Evolution is also mutation: mutations are changes to the nucleotide sequence of the genetic material of an organism
• What is the source of all genetic variation?
Mutation; heredity
• What is meant by genetic isolation? What are some examples in which this can occur?
Genetic isolation is the lack of interbreeding or little genetic mixing between organisms of the same species. This can also be the result of geographic or other forms of isolation. This may happen in an ecosystem where there are so few of a species that they cannot find a mate of their same species and are forced to mate with an animal of a different species.
• What is the typical 2N for humans? Where would you find cells like that?
The typical 2N for humans is 46 chromosomes. [23 pairs]
• What is the typical 1N for humans? Where would you find cells like that?
23 chromosomes in the sperm cells and egg cells.
• What is the result of meiosis?
4 genetically different haploid cells
• What happens when crossing-over occurs?
Homologous chromosomes pair up and exchange sections of DNA. It occurs during prophase1 of meiosis.
• What is a karyotype?
A karyotype is when cells are stained & photographed during mitosis when the chromosomes are visible.
• What does DNA do?
DNA controls cell activity and carries hereditary traits. It is made up of nucleotides and is in the shape of a double helix.
• What is the relationship between DNA, RNA and protein?
DNA turns to RNA during transcription and RNA turns to protein in translation. They are all part of the Central Dogma Map.
• Genotype
The combination of genes and or alleles in the DNA of an organism.
• Phenotype
The observable characteristics of an organism. Results from gene expression.
• Codon
a sequence of three nucleotides in the DNA or RNA. Codes for a specific amino acid.
• Anticodon
a group of 3 nucleotides on the transfer RNA. Pairs with the complementary codon on the mRNA during protein synthesis.
• Gamete
a cell containing single copies of chromosomes. It can fuse with a gamete of the opposite sex to form a zygote. Also called sex cells.
• What are the characteristics of prokaryotes?
No nucleus, DNA is free.
• How do prokaryotes vary in their structure?
Prokaryotes can be a rod (bacillus) a sphere (coccus) or a spiral (spirillum).
• How do bacteria cause disease?
Bacteria rely on carriers to pass the disease on, such as animals, water, or food. Also, they live in blood, skin, and membranes and sometimes within cells. They may secrete toxic substances that damage vital tissues.
• How do viruses reproduce?
A virus must seek out an environment that provides not only nutrients, but also the cellular machinery required for life: a virus must live in a cell to reproduce. Also, the proteins take over the cellular machinery of the cell and they aid the reproduction of the virus.

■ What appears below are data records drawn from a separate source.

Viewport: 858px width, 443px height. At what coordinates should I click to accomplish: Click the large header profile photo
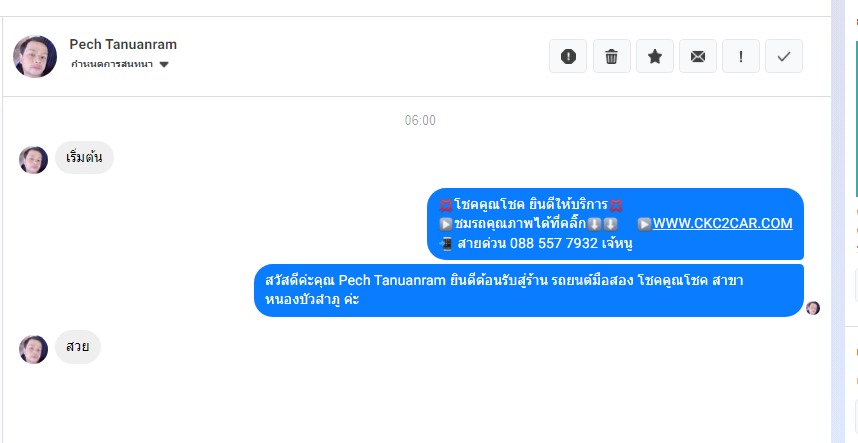[x=35, y=56]
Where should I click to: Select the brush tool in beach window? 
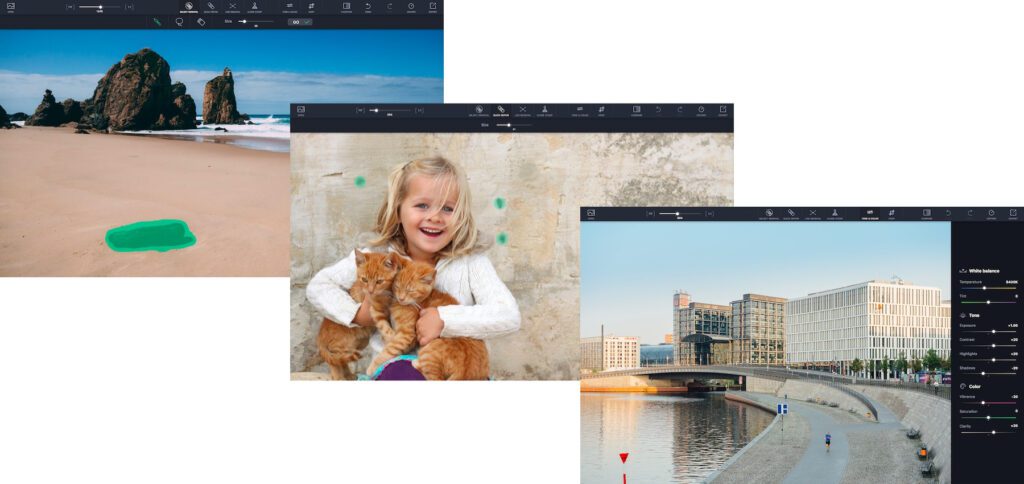click(x=157, y=21)
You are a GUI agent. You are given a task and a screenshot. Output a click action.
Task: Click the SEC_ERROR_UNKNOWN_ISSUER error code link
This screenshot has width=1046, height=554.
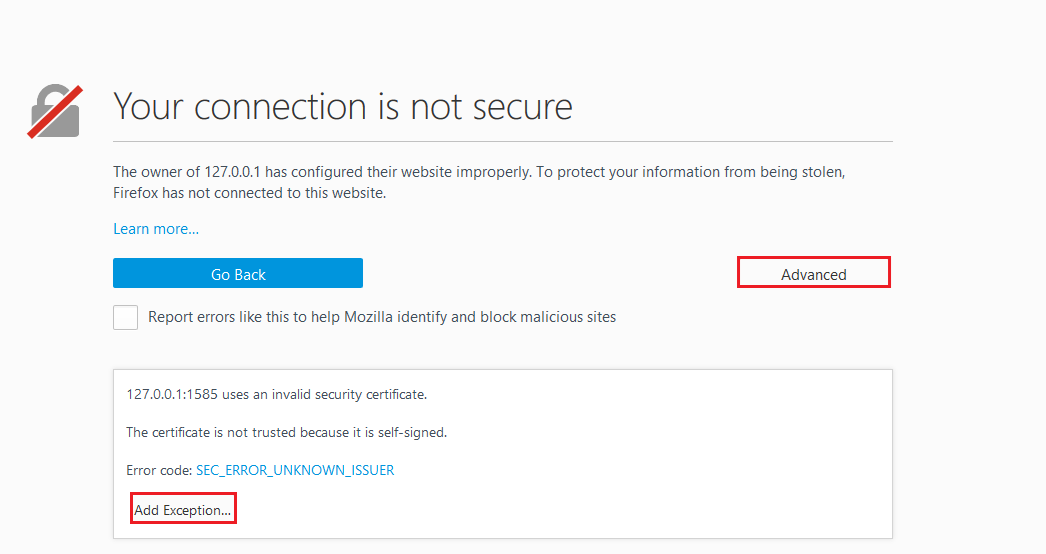pyautogui.click(x=295, y=470)
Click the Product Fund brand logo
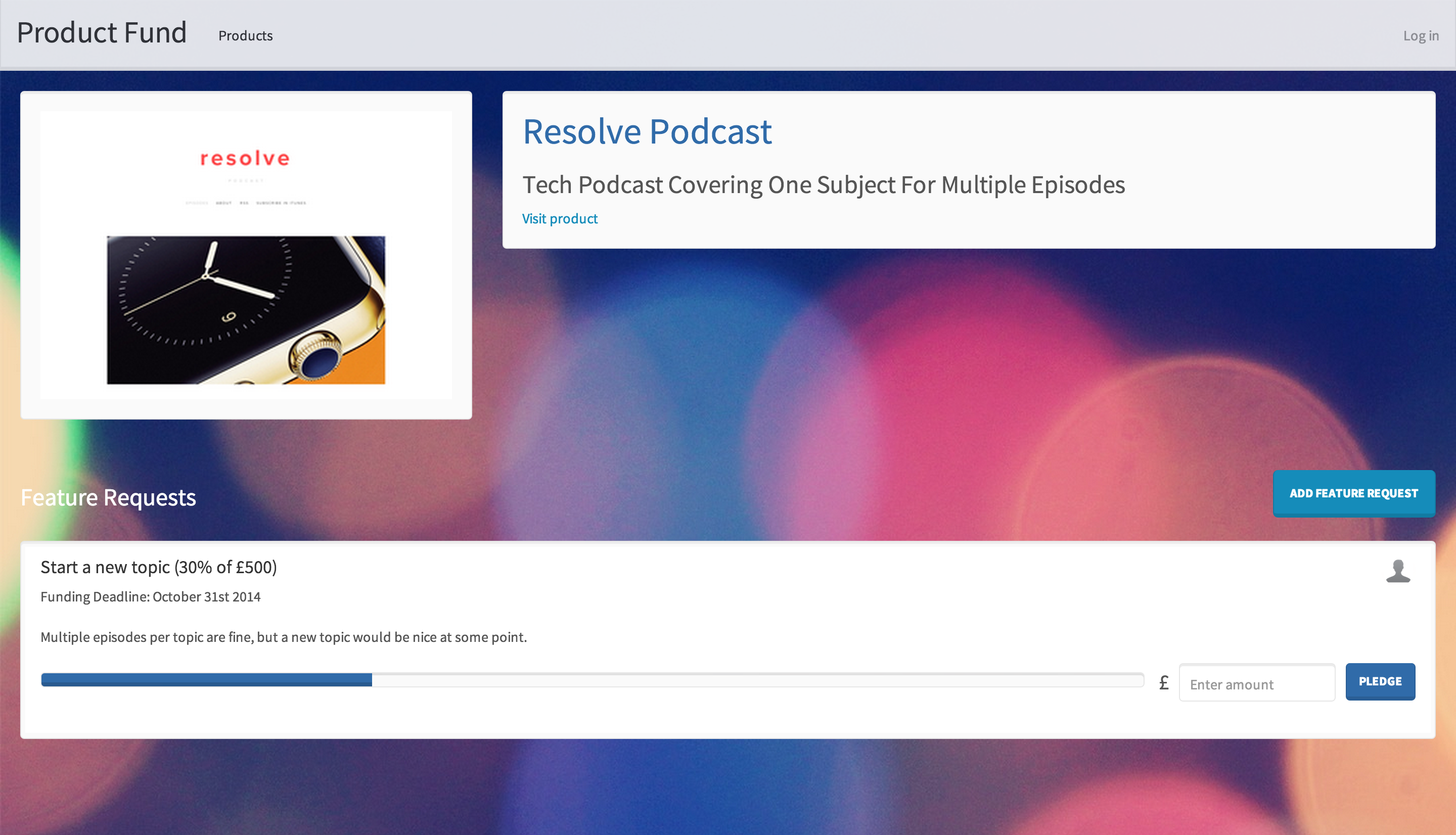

• What happens after a virus infects a cell?
A virus uses the building blocks and energy stored that the cell has generated for its own growth and reproduction. Then, the cell is depleted of the materials and energy it needs to repair the damage.
• What is the composition of a virus?
Viruses are genetic material (nucleic acid) surrounded by protein. It has no membrane, nucleus or mitochondria and cannot make nutrients. They are smaller than any cell and comprised of a protein coat surrounding its viral genetic material.
• What is a bacteriophage?
A bacteriophage is a virus that infects bacteria that is made primarily of protein and DNA.
• What happens during the lytic cycle?
Virus attaches to host cell and inserts DNA (or RNA), Viral DNA hijacks cell organelles to make parts of new viruses. New virus parts assemble and destroy host cell as they burst out.
• What happens during the lysogenic cycle?
Virus attaches to host cell and inserts DNA (or RNA) which is incorporated into DNA of the host. Gets copied every time the cell undergoes mitoses. Trigger sends it into Lytic cycle.
• How do viruses cause disease?
The protein on the outside of the virus attaches to the cell membrane of specific host cells.
• What are pathogens?
A pathogen is an organism capable of causing disease.
• How do antibiotics work?
Antibiotics are chemical compounds that either kill or inhibit the growth of bacteria (only the infecting bacteria) certain antibiotics interfere with the synthesis of the cell wall.